* WHAT IS EXPECTED
A stretch of the entries below is to be set down exactly, running from the line with "Сведения об образовательной" through the line with "[Личный кабинет сотрудника ВШЭ] (1565, 13)", both included, and no other line.

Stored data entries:
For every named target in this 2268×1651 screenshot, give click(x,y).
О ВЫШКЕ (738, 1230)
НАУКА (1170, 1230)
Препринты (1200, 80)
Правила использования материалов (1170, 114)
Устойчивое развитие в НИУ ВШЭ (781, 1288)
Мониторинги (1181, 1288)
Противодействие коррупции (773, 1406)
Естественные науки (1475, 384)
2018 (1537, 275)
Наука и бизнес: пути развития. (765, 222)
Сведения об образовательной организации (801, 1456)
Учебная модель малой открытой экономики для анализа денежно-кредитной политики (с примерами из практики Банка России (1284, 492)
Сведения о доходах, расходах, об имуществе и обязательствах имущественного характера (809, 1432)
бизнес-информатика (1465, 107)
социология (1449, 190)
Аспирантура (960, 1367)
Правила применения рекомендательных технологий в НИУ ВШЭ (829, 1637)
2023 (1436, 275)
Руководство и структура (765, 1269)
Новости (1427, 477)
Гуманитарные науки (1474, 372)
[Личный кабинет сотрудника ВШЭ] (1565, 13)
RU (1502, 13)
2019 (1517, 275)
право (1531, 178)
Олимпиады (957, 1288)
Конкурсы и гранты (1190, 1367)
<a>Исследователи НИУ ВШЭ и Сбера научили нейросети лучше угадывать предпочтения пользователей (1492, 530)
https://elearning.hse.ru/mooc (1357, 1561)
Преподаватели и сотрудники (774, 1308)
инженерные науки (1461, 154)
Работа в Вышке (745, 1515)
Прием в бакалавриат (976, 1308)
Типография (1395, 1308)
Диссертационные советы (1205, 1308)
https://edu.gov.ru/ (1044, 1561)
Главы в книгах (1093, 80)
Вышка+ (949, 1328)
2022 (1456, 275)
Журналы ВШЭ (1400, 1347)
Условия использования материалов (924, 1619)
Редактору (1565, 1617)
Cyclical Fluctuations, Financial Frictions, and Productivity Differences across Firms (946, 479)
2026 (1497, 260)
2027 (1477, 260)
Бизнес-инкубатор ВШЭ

* TASK SOLUTION
Сведения об образовательной организации (801, 1456)
Учебная модель малой открытой экономики для анализа денежно-кредитной политики (с примерами из практики Банка России (1284, 492)
Сведения о доходах, расходах, об имуществе и обязательствах имущественного характера (809, 1432)
бизнес-информатика (1465, 107)
социология (1449, 190)
Аспирантура (960, 1367)
Правила применения рекомендательных технологий в НИУ ВШЭ (829, 1637)
2023 (1436, 275)
Руководство и структура (765, 1269)
Новости (1427, 477)
Гуманитарные науки (1474, 372)
[Личный кабинет сотрудника ВШЭ] (1565, 13)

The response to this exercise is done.